ФРАГМЕНТ ТЕКСТА:
Вы, соседи, да вы, соседушки, Все соседи да малы детушки, Разойдитеся вы, пожалуйста, Вы мне дайте да путь-дороженьку, Вы мне дайте во очи видети Соколочка да братца милого.

А они все поразодвинулись: их народу-то много – со всех деревен дак сокопляются. Подошла к брату, а тут и жениха брат, деверь – значит, сидел. Подошла и в ноги пала брату-то:

Соколочек да братец миленький, Благослови-ка да Боже-Господа, Меня в путь-то да во дороженьку, Во широкую да во проезжую, На чужую-то дальнюю сторону, Ко чужому-то да чужен-чуженцу. (ФА, Bel 1 – 29)

ИСХОДНЫЙ МАТЕРИАЛ:
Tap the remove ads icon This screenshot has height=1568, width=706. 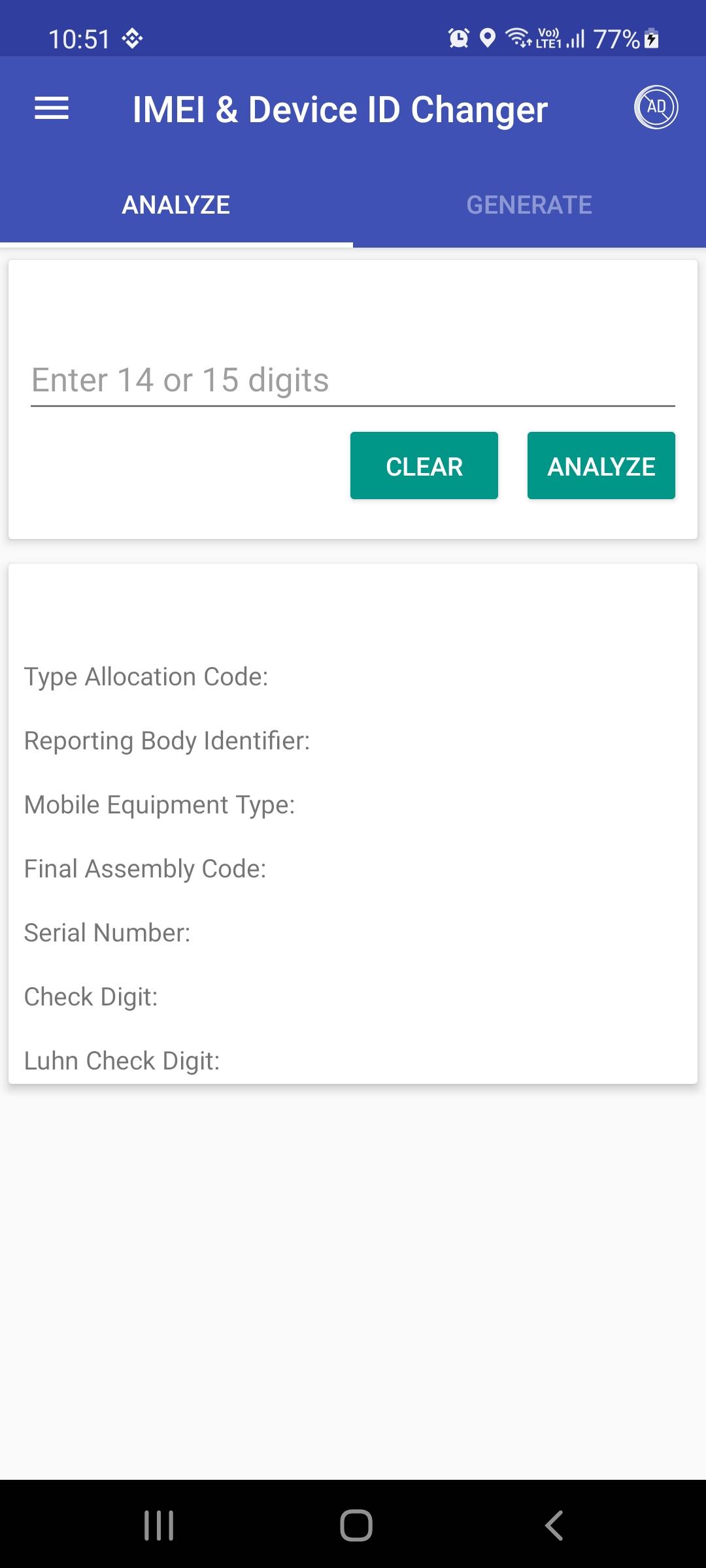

==

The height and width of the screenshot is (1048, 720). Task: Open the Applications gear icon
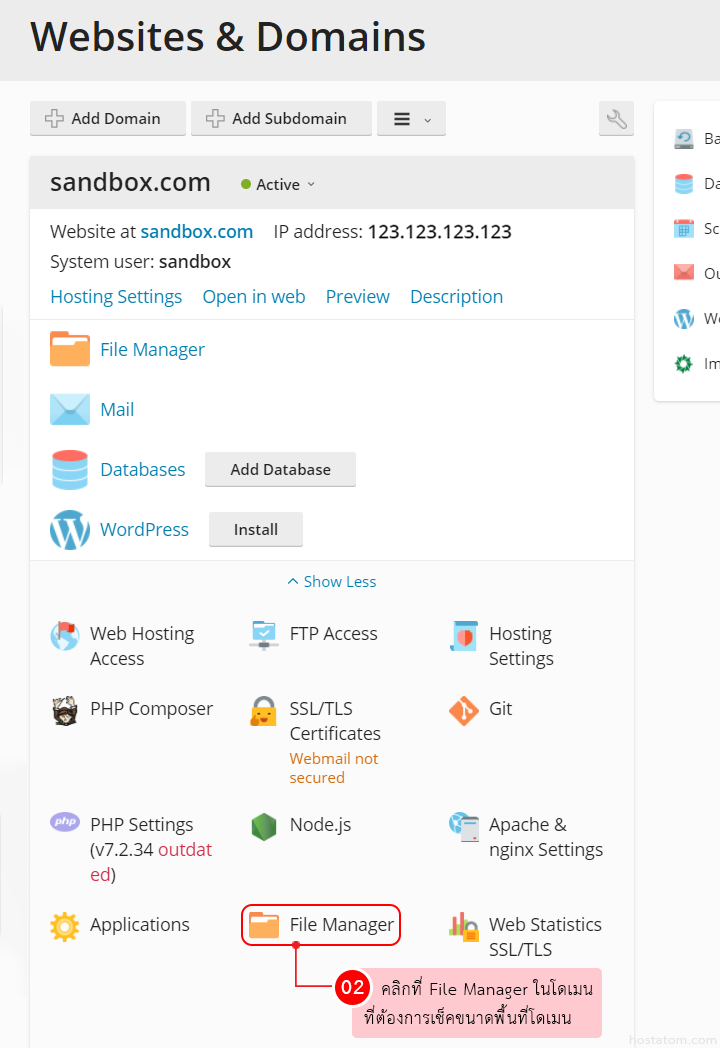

ЧТО ТРЕБУЕТСЯ:
1) Ответьте на вопросы по фрагменту текста, каждый ответ дайте с новой строки:
(а) К кому обращается говорящая со словами «Разойдитеся вы, пожалуйста»?
(б) Кто сидел рядом с братом, когда к нему подошла говорящая?
(в) Куда, по словам второго причитания, брат должен благословить говорящую?
2) Перечислите все просьбы, которые говорящая обращает к соседям в первом причитании фрагмента текста.

СПИСОК РЕШЕНИЙ:
1)
(а) К соседям, соседушкам и малым детушкам.
(б) Брат жениха, то есть деверь.
(в) В путь-дороженьку, во широкую да во проезжую, на чужую дальнюю сторону, ко чужому чужен-чуженцу.

2)
1. Разойтись.
2. Дать ей путь-дороженьку.
3. Дать ей воочию увидеть соколочка, братца милого.